Gelet op het voorgaande is de rechtbank van oordeel dat verweerder terecht heeft geoordeeld dat er geen sprake is van een weigeringsgrond als bedoeld in artikel 56a, derde lid, van de Woningwet. Verweerder was dus gehouden de bouwvergunning tweede fase te verlenen. Nu hetgeen door eisers in beroep is aangevoerd niet tot vernietiging van het bestreden besluit II kan leiden, is het beroep ongegrond.
3 Beslissing
De rechtbank,
verklaart het beroep van eisers, behoudens eiser 6, ten aanzien van het bestreden besluit I gegrond,
vernietigt in zoverre het bestreden besluit I,
bepaalt dat de rechtsgevolgen van het bestreden besluit I in stand blijven,
verklaart het beroep ten aanzien van het bestreden besluit II ongegrond,
bepaalt dat de gemeente Rotterdam aan eisers, behoudens eiser 6, het in het kader van het bestreden besluit I betaalde griffierecht van € 285,- vergoedt,
veroordeelt verweerder in de proceskosten tot een bedrag van € 644,- en wijst de gemeente Rotterdam aan als de rechtspersoon die deze kosten aan eisers, behoudens eiser 6, moet vergoeden.

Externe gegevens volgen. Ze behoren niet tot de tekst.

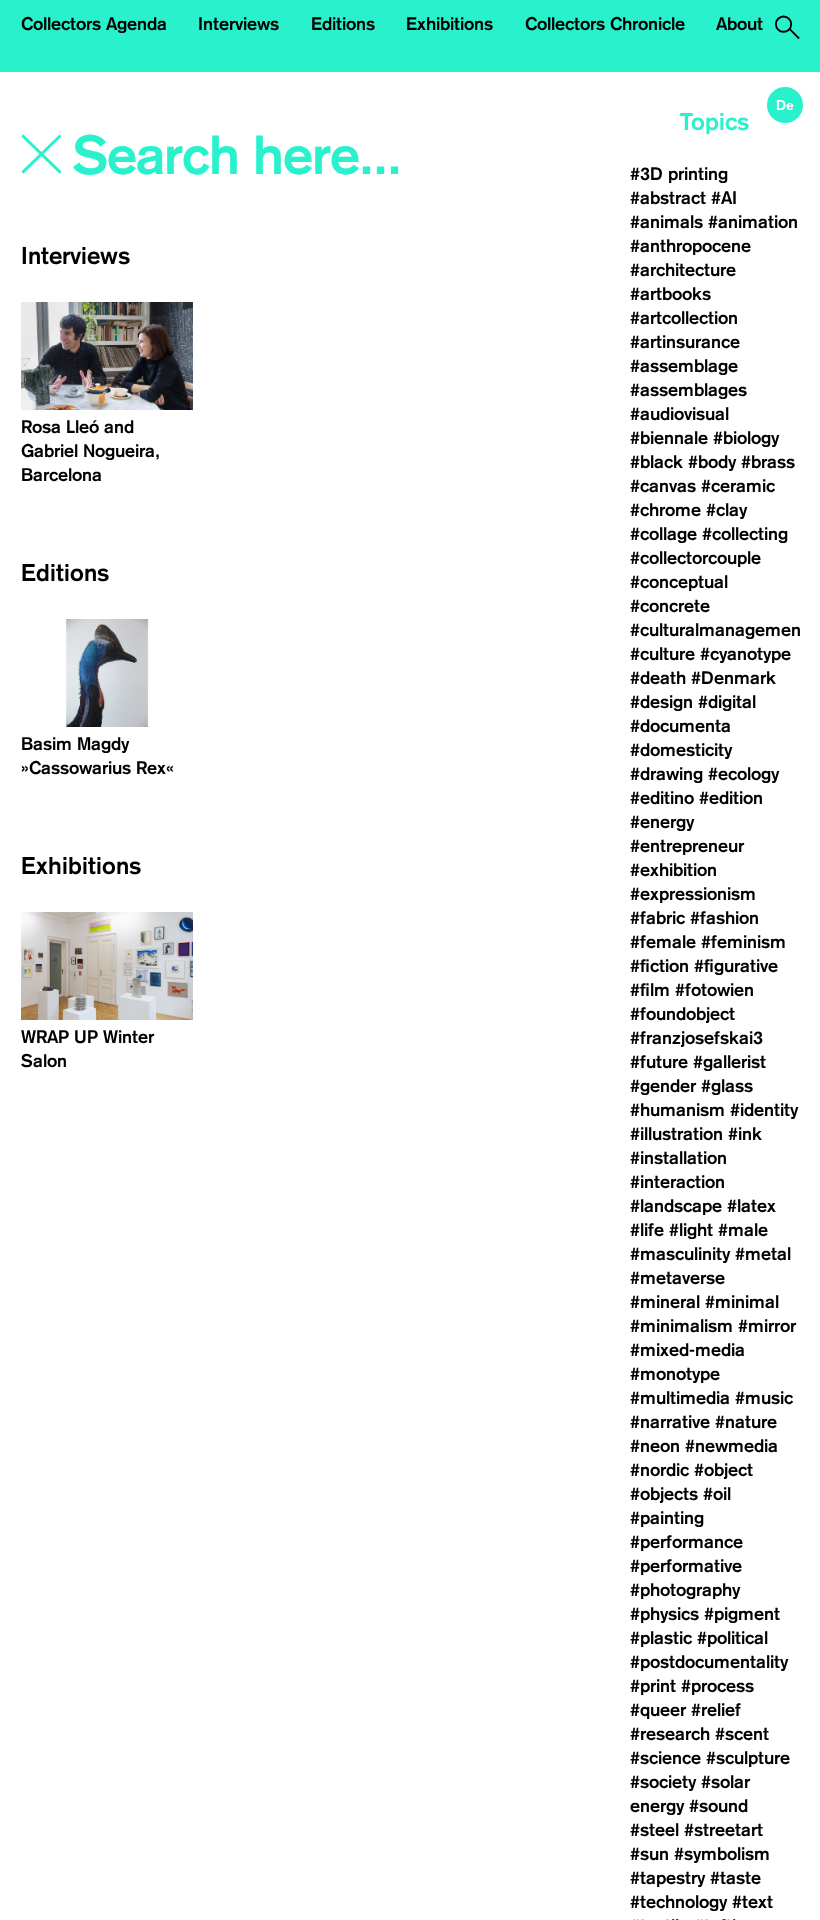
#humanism (677, 1110)
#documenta (680, 726)
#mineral (665, 1302)
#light (691, 1230)
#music (764, 1398)
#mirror (767, 1326)
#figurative (736, 966)
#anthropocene (690, 246)
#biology (746, 438)
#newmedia (731, 1446)
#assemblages (688, 390)
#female (663, 942)
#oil (717, 1494)
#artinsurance (685, 342)
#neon (655, 1446)
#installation (678, 1158)
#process (717, 1686)
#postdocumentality (709, 1662)
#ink (745, 1134)
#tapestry (667, 1878)
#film (650, 990)
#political (732, 1638)
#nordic (659, 1470)
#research (670, 1734)
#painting (667, 1518)
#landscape (676, 1206)
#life (647, 1230)
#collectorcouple (695, 558)
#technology (678, 1902)
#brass (768, 462)
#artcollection (684, 318)
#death (658, 678)
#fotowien (714, 990)
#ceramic (738, 486)
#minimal (742, 1302)
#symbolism (722, 1854)
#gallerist (729, 1062)
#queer (658, 1710)
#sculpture (748, 1758)
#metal (763, 1254)
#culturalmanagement (718, 630)
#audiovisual (679, 414)
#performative (686, 1566)
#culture (662, 654)
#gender (663, 1086)
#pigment (742, 1614)
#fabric (657, 918)
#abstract (668, 198)
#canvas (663, 486)
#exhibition (673, 870)
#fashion (724, 918)
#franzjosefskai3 (696, 1038)
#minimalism (681, 1326)
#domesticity (681, 750)
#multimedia (680, 1398)
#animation (753, 222)
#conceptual (679, 582)
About (739, 24)
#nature (746, 1422)
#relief (716, 1710)
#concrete (670, 606)
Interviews (238, 24)
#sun (649, 1854)
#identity (764, 1110)
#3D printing (679, 174)
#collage (663, 534)
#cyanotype (745, 654)
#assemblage (684, 366)
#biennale (669, 438)
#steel (654, 1830)
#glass (727, 1086)
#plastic (661, 1638)
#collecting (745, 534)
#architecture (683, 270)
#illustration (676, 1134)
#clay (726, 510)
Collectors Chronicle (605, 24)
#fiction (659, 966)
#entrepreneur (687, 846)
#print (653, 1686)
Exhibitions (449, 24)
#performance (686, 1542)
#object (723, 1470)
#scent (742, 1734)
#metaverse (677, 1278)
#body (712, 462)
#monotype (675, 1374)
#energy (662, 822)
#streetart (723, 1830)
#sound (718, 1806)
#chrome (665, 510)
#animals (666, 222)
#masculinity (680, 1254)
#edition (731, 798)
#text (752, 1902)
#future (659, 1062)
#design (661, 702)
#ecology (743, 774)
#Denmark (733, 678)
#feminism (743, 942)
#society (663, 1782)
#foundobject (682, 1014)
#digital (727, 702)
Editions (343, 24)
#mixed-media (687, 1350)
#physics (664, 1614)
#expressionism (693, 894)
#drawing (666, 774)
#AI (724, 198)
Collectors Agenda (94, 24)
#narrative (670, 1422)
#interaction (677, 1182)
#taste (735, 1878)
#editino (662, 798)
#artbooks (670, 294)
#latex (751, 1206)
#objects (664, 1494)
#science (665, 1758)
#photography (685, 1590)
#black (656, 462)
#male (743, 1230)
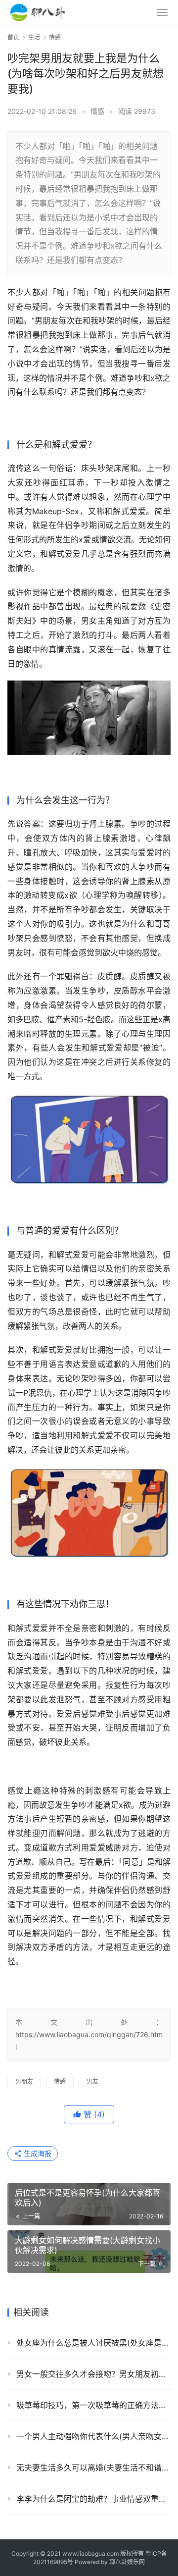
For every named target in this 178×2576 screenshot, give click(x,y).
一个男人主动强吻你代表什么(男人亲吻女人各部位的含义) (93, 2436)
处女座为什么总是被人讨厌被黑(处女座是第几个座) (93, 2343)
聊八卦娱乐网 (127, 2562)
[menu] (162, 12)
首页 (13, 37)
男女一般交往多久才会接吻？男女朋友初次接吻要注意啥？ (93, 2374)
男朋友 (24, 2081)
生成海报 (36, 2153)
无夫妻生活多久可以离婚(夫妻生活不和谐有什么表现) (93, 2467)
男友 (92, 2081)
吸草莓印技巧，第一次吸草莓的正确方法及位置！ (93, 2405)
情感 (97, 111)
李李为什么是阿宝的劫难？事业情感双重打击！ (93, 2499)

Aldus gedaan door mr. M. Schoneveld, voorzitter, en mr. E.R. Houweling en
mr. J.D.M. Nouwen, leden, in tegenwoordigheid van mr. A. Vermaat, griffier.
De griffier: De voorzitter:
Uitgesproken in het openbaar op: 3 juli 2009.
Een belanghebbende - onder wie in elk geval eisers wordt begrepen - en verweerder kunnen tegen deze uitspraak hoger beroep instellen bij de Afdeling bestuursrechtspraak van de Raad van State, Postbus 20019, 2500 EA 's-Gravenhage. De termijn voor het indienen van het beroepschrift is zes weken en vangt aan met ingang van de dag na die waarop het afschrift van deze uitspraak is verzonden.